I’ve also read elsewhere that measurements made with this half-cell can also indicate the state of corrosion – but in that case the protection current has to be switched off. The more I read the more confusing it gets!

Anyway, it appears that the voltage to be read is nominally 850mV but could go to over 1V. The waveform is full wave rectified DC – unsmoothed.

Kent.
If you have not yet gone too far down the path of getting PCBs finalised, may I suggest this:
  • You say the 100V interfering signal was measured with a scope. Could it have been a measuring error like the scope was ungrounded or had unscreened leads or something? With 100V on the pipe I would have expected a big bang somewhere. Perhaps it might be better to rectify it and get it down to within the range of your A/D and treat it as quite separate from the test results.
  • The publication Joe referred to shows an analogue meter used. No mention is made of RMS measurements so it must be reading the mean DC level. So no conversion is required.
  • From what I’ve read, the ground is like a conductive bridge between the pipe and the half-cell. Its potential is somewhere between the two voltages at the test points, so you could use a DC coupled single op-amp as the input device. Something like a TC911 from Microchip wired with a gain of 3 or 4 would feed straight into your A/D converter. A simple RC filter in each leg would probably provide enough smoothing. If not the amp could be followed by an active lowpass filter.
  • For a supply, how about 4 x AA NiMH kept charged from solar cells?
  • Sending a 0-5V analogue signal any distance to the cell phone might present problems. Any chance of coding it?
I hope that may be of some help.
 

Thread Starter

a_kent

Joined Jun 12, 2007
30
Thanks for your looking into this and replying!

YES, the whole thing is confusing, and the real world and these documents are not always the same thing.
===
In an 'ideal' world, a -0.8v potential is perfect. In many places, this works and is just fine.

In the 'rest' of the world, these voltages are all over the map. As I believe I mentioned before, if a DC potential is applied to a pipe several KM away from a measuring point, it will eventually dissipate over distance, unless this potential is very high to begin with. This, sometimes can be up to 100VDC RMS applied at a particular rectifier, just to get the minimum at some distant point.

If you measure some KM away from there, it will be at a low of the perfect -0.8v, but obviously not if you measure it at the rectifier!

Also, there can be, and usually is some amount of induced AC onto the pipe, if there are HVAC lines nearby. As I already mentioned, this can be up to 100VAC RMS. Maybe higher, but this is the limit that I am supposed to design for.
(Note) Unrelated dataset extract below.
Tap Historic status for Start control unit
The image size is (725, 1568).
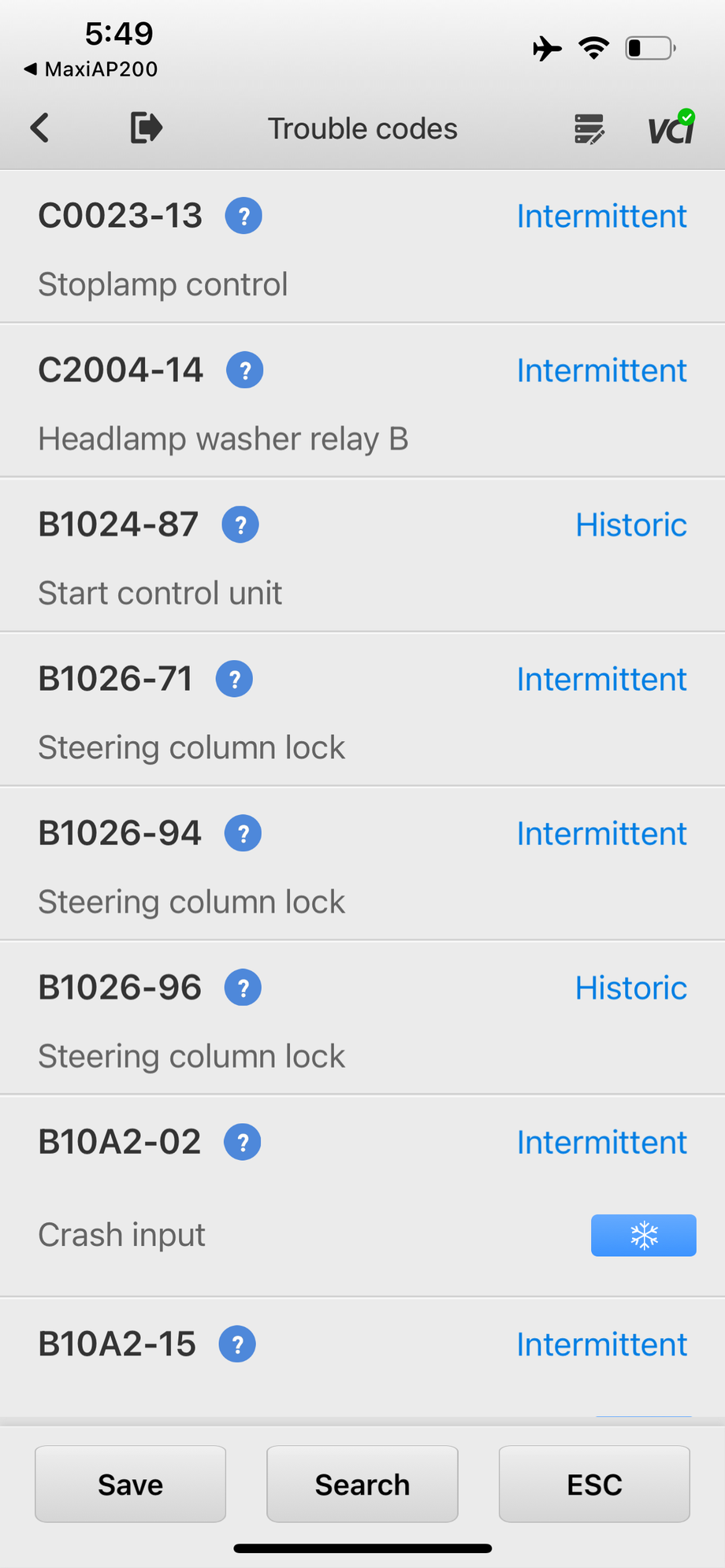[x=630, y=525]
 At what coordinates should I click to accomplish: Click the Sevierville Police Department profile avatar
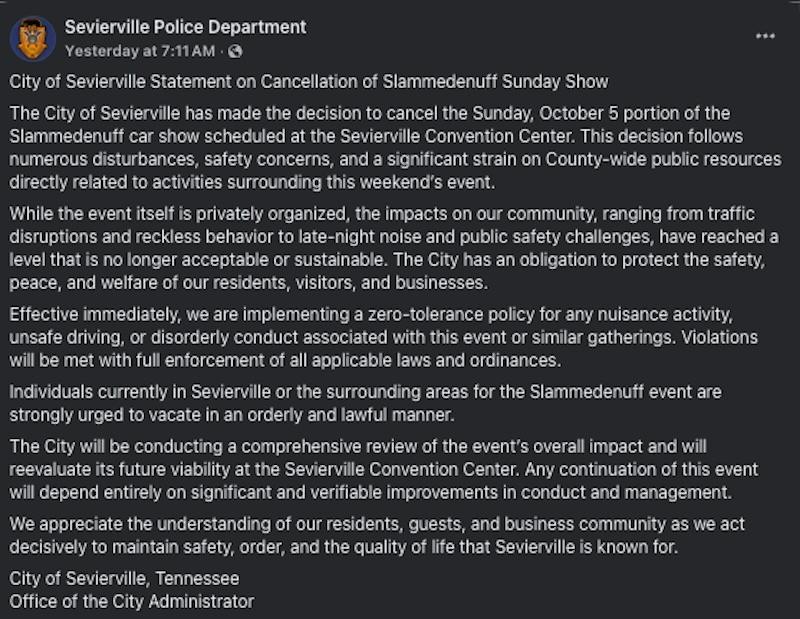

There was apparently no error with the scope measurements, as techs have been zapped pretty hard from the induced AC (and/or high DC? I don't really know. Apparently noone really knows.).
===
The analog meters are in theory measuring RMS. In reality, everyone uses DVM's these days, and all measurements are listed as RMS. Note that all of this is really old tech. The active cathodic protection idea came about back in the 50's.
===
There is no chance of coding, but I did get more clarification about the output of this, as I have had the same concerns about remoteness. I was finally told that this measuring device will be in the same box as the cell phone based transceiver. But, I can use NO power from it. So I'm still battery powered, unfortunately. I don't know why they didn't tell me that before.

This is a retrofit measuring device that will use one of the transceiver's ADC inputs.
===
Pebe:
Maybe I'm misunderstanding what you are saying about DC coupling the input and an opamp. If all I had to do was measure the low level DC, then that would probably work, but as you have read, I must deal with 100VDC + 100VAC, max. I need to RMS compute both, so I need to see the full waveform at the ADC.
If there is no AC on the line, and I show no reading for a low DC level, then that's OK. If there is no AC and a high DC, then I must report that.
There are other devices that accurately measure the DC levels, but they don't measure AC at all.

Thanks for your interest and help! This is sure different sets of problems!